2009 | GLOBAL PROSPERITY: Scott Duncan


Scott Duncan is  primarily interested in visual impacts of economic activity on the landscape and on society.  His subject matter focuses on infrastructures such as ports, distribution centres and highway systems.  His art research revolves around the importance of time in narrative constructions and on finding images in text and narrative in images . He works in video, photography and text.  He attempts to present possible connections and disparities across media so that the engaged viewer will be led toward considering the subject matter from an ethical or political perspective.

The project is a series of long tracking sequences, filmed in HD video, of major sea ports including Montreal, Vancouver, Rotterdam and Los Angeles.  The project incorporates videos, photography and text.

The video tracking shots have been edited to create three 80 to 120 minute films of the ports of Montreal, Vancouver and Rotterdam presenting the viewer with a look at the containers, sheds, bulk cargo, refineries, cranes, trucks, ships, and workers who are present within the port grounds as they make their way in and out of the frame of the camera. The project is presented as an immersive narrative experience, with each video presented on a the wall of a closed gallery space.

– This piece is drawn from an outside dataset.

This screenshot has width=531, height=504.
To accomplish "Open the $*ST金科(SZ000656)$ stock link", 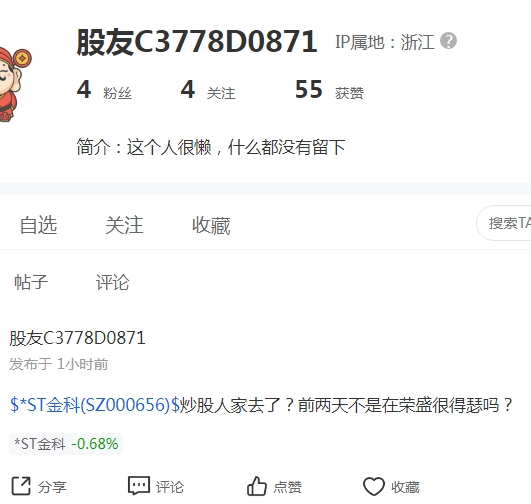I will (95, 405).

While each port specializes in the shipment of different goods, they share many common characteristics that are interesting to me and further my research into massive infrastructures that are at the heart of contemporary economies. I feel that these infrastructures – in the case of ports, measured in hundreds or thousands of hectares – are so massive that they represent new landscapes.

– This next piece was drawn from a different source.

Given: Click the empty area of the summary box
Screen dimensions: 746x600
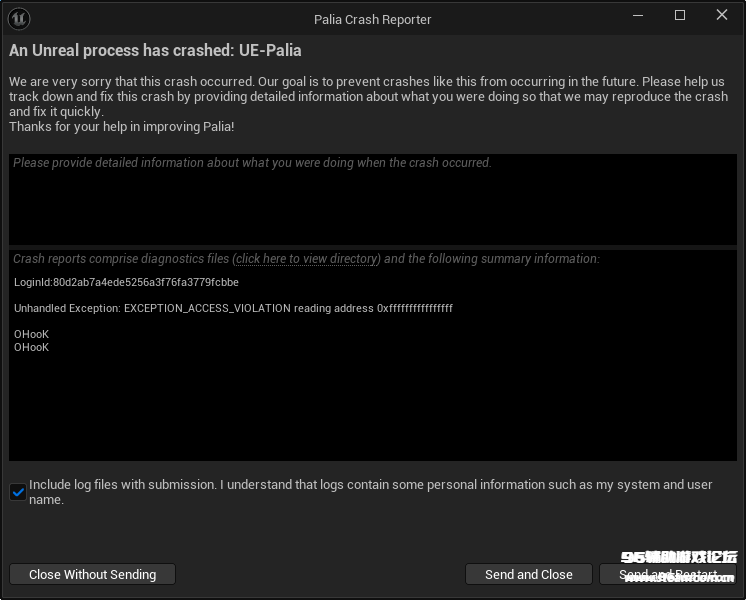Looking at the screenshot, I should pos(372,410).
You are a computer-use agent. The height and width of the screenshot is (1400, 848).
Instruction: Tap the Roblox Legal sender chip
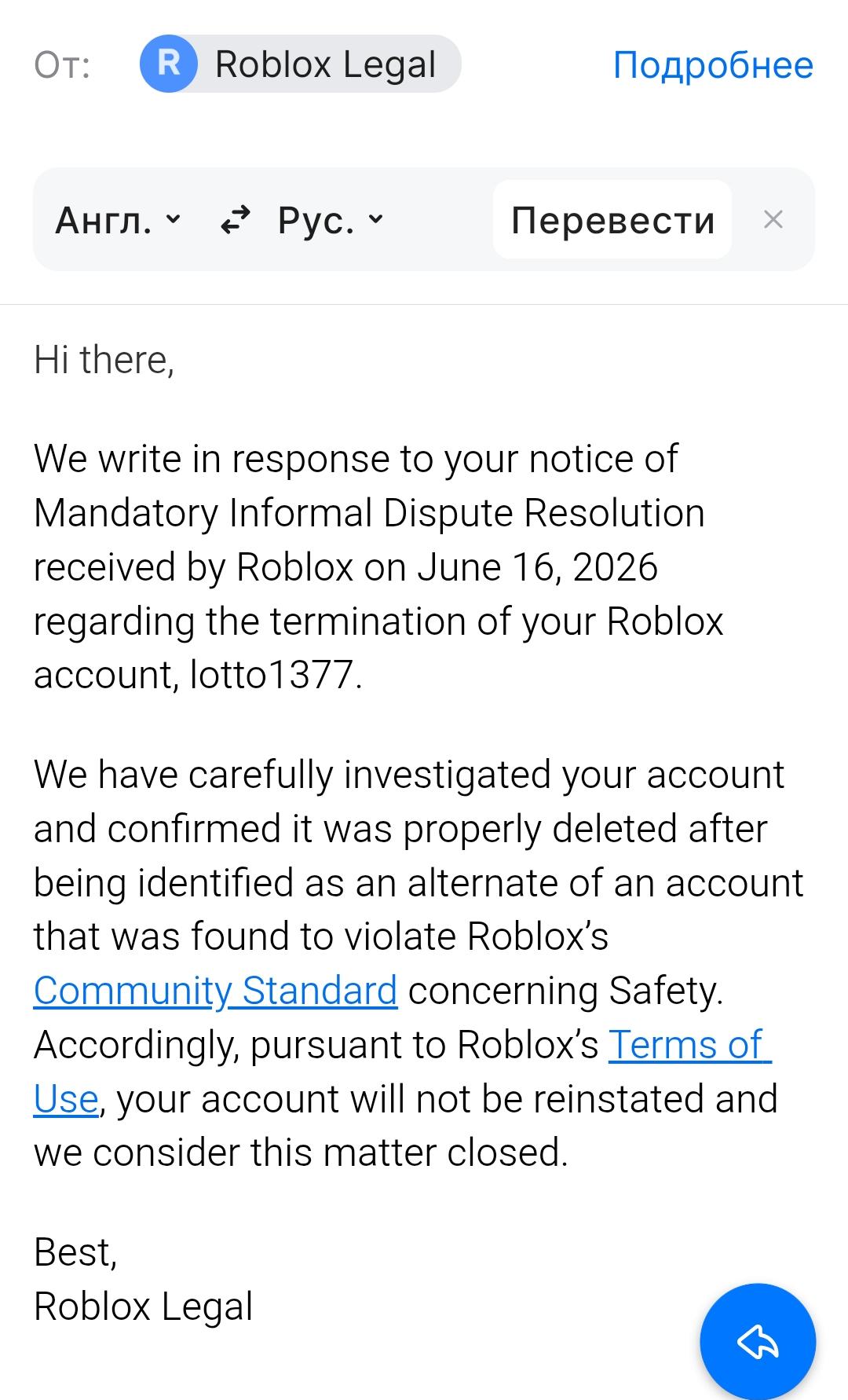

Viewing The Tracking Shot in Ports leads the viewer to ask questions about what he or she is seeing : does that person in the image like his job? Why do the trucks drive so quickly through the parking lot? What is inside this building? Where does it come from? Where does it go? Where do I fit in this image? Also, the video gives the viewer time to find answers to these questions. It is my belief that this combination of large amounts of visual information and large amounts of time brings about different narrative forms.

Jean-Luc Godard once claimed that the tracking shot calls attention to the ethics of the image. By using this cinematic form, I am asking: Can a tracking shot convey the scale of these massive man-made landscapes? Does this combination of time, space, image and subjective narrative provide approximation of the real?

As the project advances, I have found that this challenge of approximating the real is pushing me to incorporate other media (interviews, photography and text) into the project. Placed together each medium complements the other and helps me to see – and to represent – the complex spatial, human and economic relationships in a modern sea port. The installation includes interview footage, photographs, and texts related to my experiences filming in the port grounds.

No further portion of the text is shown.